# What is needed
Return the rows unchanged, starting at the line that has "Open the Структура tab" and ending after the line that has "tap(405, 516)".

——

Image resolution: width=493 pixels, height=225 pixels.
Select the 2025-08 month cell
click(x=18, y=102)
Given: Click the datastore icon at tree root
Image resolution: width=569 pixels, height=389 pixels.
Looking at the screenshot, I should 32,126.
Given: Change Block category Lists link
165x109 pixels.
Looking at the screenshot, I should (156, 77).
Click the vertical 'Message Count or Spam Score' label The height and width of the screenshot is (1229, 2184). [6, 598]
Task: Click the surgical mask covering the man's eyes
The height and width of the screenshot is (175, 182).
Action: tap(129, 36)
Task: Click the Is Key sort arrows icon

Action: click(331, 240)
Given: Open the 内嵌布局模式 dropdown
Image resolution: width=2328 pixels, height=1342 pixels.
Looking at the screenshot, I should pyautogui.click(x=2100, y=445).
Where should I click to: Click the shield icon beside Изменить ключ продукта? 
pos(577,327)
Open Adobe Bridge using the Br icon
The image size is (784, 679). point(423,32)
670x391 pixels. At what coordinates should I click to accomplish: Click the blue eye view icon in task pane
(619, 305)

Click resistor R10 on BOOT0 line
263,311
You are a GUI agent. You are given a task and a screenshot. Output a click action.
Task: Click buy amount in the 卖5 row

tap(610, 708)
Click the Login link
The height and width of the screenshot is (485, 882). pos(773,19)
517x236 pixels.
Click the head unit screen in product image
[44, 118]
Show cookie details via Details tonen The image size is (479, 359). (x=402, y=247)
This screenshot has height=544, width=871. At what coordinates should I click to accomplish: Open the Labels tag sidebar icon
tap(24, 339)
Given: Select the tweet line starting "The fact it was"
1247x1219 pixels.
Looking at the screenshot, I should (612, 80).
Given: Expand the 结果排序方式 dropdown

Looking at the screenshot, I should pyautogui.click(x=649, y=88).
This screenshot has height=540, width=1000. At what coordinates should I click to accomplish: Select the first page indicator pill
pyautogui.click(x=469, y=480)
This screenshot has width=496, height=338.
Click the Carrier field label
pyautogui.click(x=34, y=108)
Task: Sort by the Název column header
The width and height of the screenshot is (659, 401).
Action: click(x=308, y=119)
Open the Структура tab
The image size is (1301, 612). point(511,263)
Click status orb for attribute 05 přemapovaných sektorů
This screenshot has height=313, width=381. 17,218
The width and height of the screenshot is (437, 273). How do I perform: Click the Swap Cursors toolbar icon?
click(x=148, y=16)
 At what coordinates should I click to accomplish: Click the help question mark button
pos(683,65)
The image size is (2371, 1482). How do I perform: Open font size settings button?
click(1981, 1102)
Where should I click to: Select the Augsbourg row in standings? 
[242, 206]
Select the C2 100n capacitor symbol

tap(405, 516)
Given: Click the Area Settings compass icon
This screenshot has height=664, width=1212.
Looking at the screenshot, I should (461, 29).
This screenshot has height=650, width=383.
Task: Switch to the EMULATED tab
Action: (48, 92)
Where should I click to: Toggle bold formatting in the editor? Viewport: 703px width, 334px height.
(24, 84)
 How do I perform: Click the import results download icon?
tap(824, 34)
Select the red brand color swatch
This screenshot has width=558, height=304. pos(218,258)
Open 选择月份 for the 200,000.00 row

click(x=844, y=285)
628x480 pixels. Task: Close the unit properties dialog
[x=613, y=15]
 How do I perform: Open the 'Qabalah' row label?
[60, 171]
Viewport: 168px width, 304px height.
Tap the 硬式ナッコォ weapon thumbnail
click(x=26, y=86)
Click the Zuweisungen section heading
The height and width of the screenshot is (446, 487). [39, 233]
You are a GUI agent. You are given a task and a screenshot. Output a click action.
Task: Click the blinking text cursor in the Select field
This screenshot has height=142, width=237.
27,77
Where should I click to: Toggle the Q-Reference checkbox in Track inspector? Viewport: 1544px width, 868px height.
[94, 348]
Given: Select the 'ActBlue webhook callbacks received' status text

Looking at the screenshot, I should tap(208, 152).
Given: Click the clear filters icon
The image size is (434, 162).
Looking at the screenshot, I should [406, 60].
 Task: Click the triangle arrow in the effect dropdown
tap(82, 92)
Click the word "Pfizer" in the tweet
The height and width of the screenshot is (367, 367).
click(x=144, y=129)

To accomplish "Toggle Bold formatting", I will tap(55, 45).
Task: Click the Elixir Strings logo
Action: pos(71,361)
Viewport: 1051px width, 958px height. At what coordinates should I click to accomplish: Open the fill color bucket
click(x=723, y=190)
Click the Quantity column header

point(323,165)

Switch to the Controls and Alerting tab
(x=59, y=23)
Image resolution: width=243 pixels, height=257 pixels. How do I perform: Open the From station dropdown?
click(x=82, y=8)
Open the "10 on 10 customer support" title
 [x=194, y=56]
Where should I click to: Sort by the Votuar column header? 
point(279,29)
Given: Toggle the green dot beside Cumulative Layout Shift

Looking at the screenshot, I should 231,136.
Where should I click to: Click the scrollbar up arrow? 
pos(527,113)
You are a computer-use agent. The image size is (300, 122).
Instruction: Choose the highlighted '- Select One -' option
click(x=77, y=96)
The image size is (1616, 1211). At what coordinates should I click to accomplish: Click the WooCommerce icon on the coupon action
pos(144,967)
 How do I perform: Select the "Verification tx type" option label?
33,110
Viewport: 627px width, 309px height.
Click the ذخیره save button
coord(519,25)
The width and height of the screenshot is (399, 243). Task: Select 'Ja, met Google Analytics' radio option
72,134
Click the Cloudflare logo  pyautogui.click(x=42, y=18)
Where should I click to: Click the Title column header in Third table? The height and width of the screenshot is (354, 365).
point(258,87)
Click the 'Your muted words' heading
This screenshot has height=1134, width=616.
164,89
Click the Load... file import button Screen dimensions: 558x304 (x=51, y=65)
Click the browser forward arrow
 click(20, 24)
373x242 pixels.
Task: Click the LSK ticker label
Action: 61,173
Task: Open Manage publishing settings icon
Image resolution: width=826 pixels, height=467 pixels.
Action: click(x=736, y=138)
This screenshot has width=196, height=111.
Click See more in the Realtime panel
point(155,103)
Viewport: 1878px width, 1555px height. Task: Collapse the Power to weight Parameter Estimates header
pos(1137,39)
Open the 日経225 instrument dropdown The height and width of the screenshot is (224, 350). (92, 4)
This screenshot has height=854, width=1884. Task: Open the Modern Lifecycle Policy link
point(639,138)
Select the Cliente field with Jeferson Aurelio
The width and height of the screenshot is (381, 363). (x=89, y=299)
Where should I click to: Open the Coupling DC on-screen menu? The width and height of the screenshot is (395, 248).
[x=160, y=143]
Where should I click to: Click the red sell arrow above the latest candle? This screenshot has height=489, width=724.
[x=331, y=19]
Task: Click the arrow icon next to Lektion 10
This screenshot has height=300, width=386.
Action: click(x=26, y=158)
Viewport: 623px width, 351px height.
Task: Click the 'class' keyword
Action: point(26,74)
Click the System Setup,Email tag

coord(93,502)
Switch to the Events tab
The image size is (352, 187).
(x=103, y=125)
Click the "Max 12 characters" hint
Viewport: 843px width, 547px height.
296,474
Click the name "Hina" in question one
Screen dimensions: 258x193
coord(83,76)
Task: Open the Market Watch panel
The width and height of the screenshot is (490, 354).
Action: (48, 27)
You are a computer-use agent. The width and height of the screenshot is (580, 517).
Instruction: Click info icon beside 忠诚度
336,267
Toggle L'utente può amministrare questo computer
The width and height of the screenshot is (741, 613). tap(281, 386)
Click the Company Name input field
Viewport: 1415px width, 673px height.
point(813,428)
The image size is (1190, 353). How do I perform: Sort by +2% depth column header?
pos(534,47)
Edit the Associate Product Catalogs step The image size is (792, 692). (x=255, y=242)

——

# Expected answer
Open the Структура tab
The image size is (1301, 612). point(511,263)
Click status orb for attribute 05 přemapovaných sektorů
This screenshot has height=313, width=381. 17,218
The width and height of the screenshot is (437, 273). How do I perform: Click the Swap Cursors toolbar icon?
click(x=148, y=16)
 At what coordinates should I click to accomplish: Click the help question mark button
pos(683,65)
The image size is (2371, 1482). How do I perform: Open font size settings button?
click(1981, 1102)
Where should I click to: Select the Augsbourg row in standings? 
[242, 206]
Select the C2 100n capacitor symbol

tap(405, 516)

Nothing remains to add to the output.